I feel bad for Iniquitous Savagery. Depending on the year, I could have seen their recent album Edifice of Vicissitudes be worthy of a spot among my honorable mentions or even the lower spots on my list. But context matters, and a review is always on a sliding scale. Iniquitous Savagery came out the same day as Defeated Sanity‘s newest platter of brutality and technicality, and there is no way you are beating Defeated Sanity in their own game. I knew Chronicles of Lunacy would be good and it led to me almost being resigned to it — I was not excited or looking forward to it, I simply accepted that it would be good. I did not expect it to be a milestone in its own genre, pushing all the elements that the band had been working on and by result their own genre to new heights.
I do not need to tell you that Chronicles of Lunacy is an album of high technical skill, but the ways in how the band finds new ways to push that technicality is still admirable. I can not recall when I last saw a band focus so much around a drum performance. The fluid drum approach of Lille Gruber showcases his jazzy past much more so than in the past and the drums morph from a leading instrument, to a supporting instrument, to an outright solo instrument at times and they do it so fluidly and effortlessly that, no matter how tricky the metric modulations become, no matter which notes Lille chooses to highlight, the groove never gets lost.

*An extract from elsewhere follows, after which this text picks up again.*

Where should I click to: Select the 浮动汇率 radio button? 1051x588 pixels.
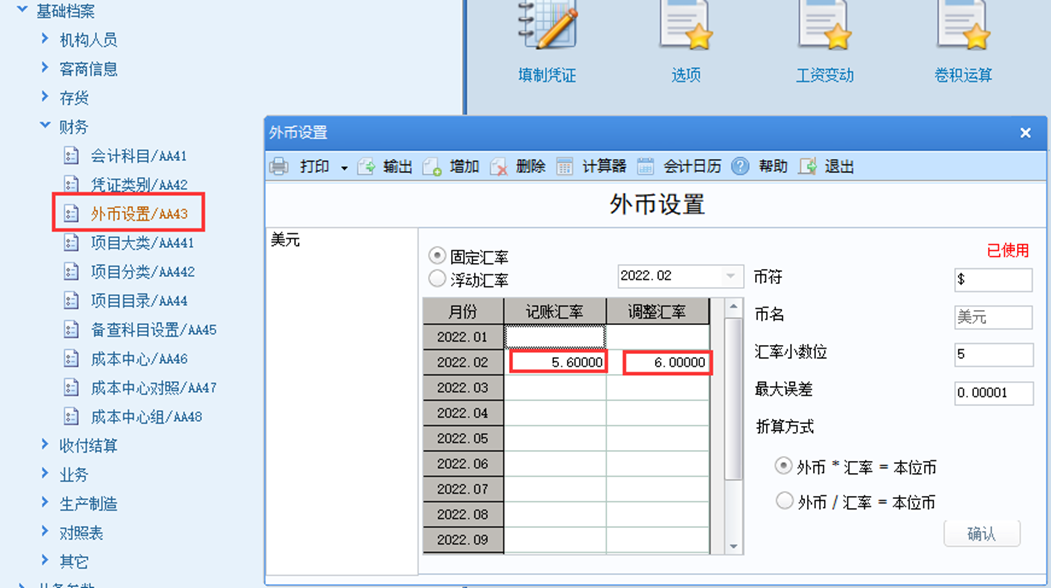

Guitars will explore everything the genre has to offer, from slams, to finicky single notes lines to dissonant chord-work and yet, Gruber will find a way to outshine them. Sections that could sound pedestrian or predictable become works of art in the hands of these musicians, as the band finds ways to make even the most stereotypical section novel and unexpected. This is all amplified by how organic the drums sound. I recall Gruber saying that he does not use drum triggers, and I would be inclined to believe him as the snare sound in particular has a level of nuance unknown in extreme metal to it. We get the classic pong snare, sure, but also light, ghost-note heavy snare work that would be more at home on a fusion or funk record. Its not all about speed, either. “Extrinsically Enraged”, for example, shows how creative the band can be at tempos that do not dictate aggressive blasting and the confessor-isms in the drum performance of “A Patriarchy Perverse” are as unusual as they are welcome.
It is rare that music surprises me nowadays, and even rarer that a genre I come to particularly for its soothing simplicity and aggression does so. As it stands right now, Defeated Sanity is my album of the year — and the year is not for much longer.